Пробираясь к Пушкину сквозь давние и порой неизбежно-тягостные школьные впечатления, сквозь тысячи готовых формул насчет «светлой гармонии» или кропотливые труды и нескончаемые распри пушкинистов, ища настоящей встречи с ним, первое, что чувствуешь: несравненная прелесть и трагизм.

Не от поэзии только. Жизнь Пушкина отмечена теми же чертами, и в «Онегине», в последних главах его, одно сливается с другим. Петербург, будто всегда морозный, его царственный «строгий стройный вид» с льдистыми отблесками на невском граните. Пышные балы, «свет» – неуловимое сейчас понятие, с чем-то губительным, леденящем в нем, произносимое Пушкиным и Лермонтовым почти так же, как Байрон говорил «они» о своих безымянных врагах. Наталья Николаевна Гончарова…

Она сидела у стола
С блестящей Ниной Воронскою,

И, верно, согласились б вы,
Что Нина мраморной красою
Затмить соседку не могла,
Хоть ослепительна была.

«сидит у стола»? Татьяна? Образ Татьяны сливается в нашем представлении с образом Натальи Николаевны, – а слова «блестящий», «мраморный», «ослепительный», относящиеся к ее сопернице, действительно слепят глаза. Кстати, не пора ли восстановить «Онегина» в правах как глубочайшее и во всяком случае прекраснейшее создание Пушкина, в согласии со старыми оценками, вразрез с большинством новейших, отводящих первое место «Медному всаднику», маленьким трагедиям, даже «Полтаве»? В «Онегине» есть та крылатая небрежность, та вольная простота, которая дается лишь полной властью над темой, полным в нее проникновением. Брюсов вышел из «Медного всадника», «Онегин» был ему недоступен. Именно в «Онегине» — Россия. Не в том, конечно, дело, что Пушкин в нем изобразил или «отобразил» русское общество, но в том, что впервые уйдя к самым истокам жизни, к влажным, низшим ее пластам, он нашел в себе силы все осветить отблеском поэзии. Прощальный монолог Татьяны... нет, об этом даже нельзя писать, для таких слов нет других слов, не оскорбительных рядом с ними. Все — «ветошь маскарада».

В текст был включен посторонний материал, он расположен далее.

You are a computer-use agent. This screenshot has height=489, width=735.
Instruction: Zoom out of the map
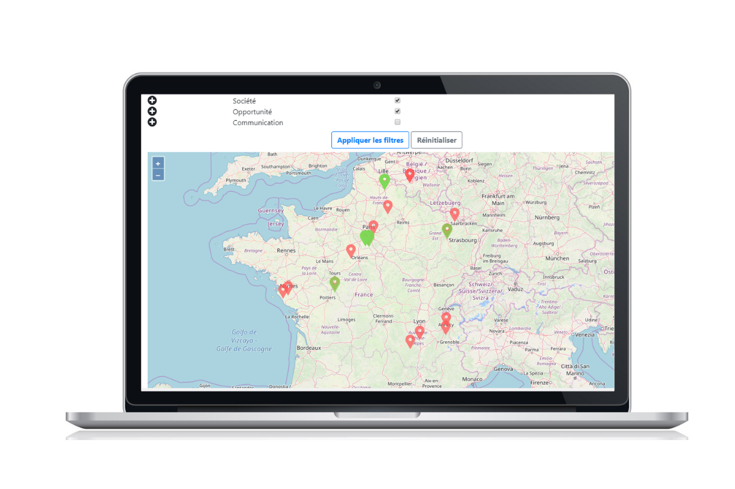tap(158, 175)
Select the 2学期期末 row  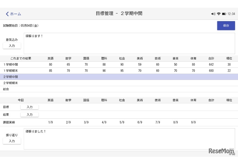click(119, 83)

Вместе с тем «Онегин» — едва ли не самая грустная вещь Пушкина, уже проникнутая кое-где тоном «Пора, мой друг, пора...». (Об этом, напомню, есть несколько необыкновенно-прозорливых страниц у Белинского). Удивительно то, что душой, по природе такой здоровой, нетребовательной, ни к каким «неприятиям» несклонной, в сущности даже веселой, смешливой, могла овладеть такая тоска! Ни просвета, ни надежды. Крышка захлопнута, и «от судеб защиты нет» («Цыганы».— Ред.)<…>

– бога и дьявола. Гетевское или шекспировское начало в нем было неизмеримо сильнее дантовского. Из новых поэтов он абсолютно чужд, например, Бодлеру. Ни в напевах пушкинских стихов, ни в завязках и развязках пушкинских замыслов нет ничего, входящего как бы «извне» и куда-то страстно влекущегося. Даже если случится Пушкину набрести на какие-то ультра-романтические звуки, он замыкает их в «вещь», в «стихотворение», как в «О, если правда, что в ночи…» («Заклинание» — Ред.). Пушкина часто сравнивают с ангелом, с небесным явлением, но в том-то и «небесность» его, что он к небу равнодушен.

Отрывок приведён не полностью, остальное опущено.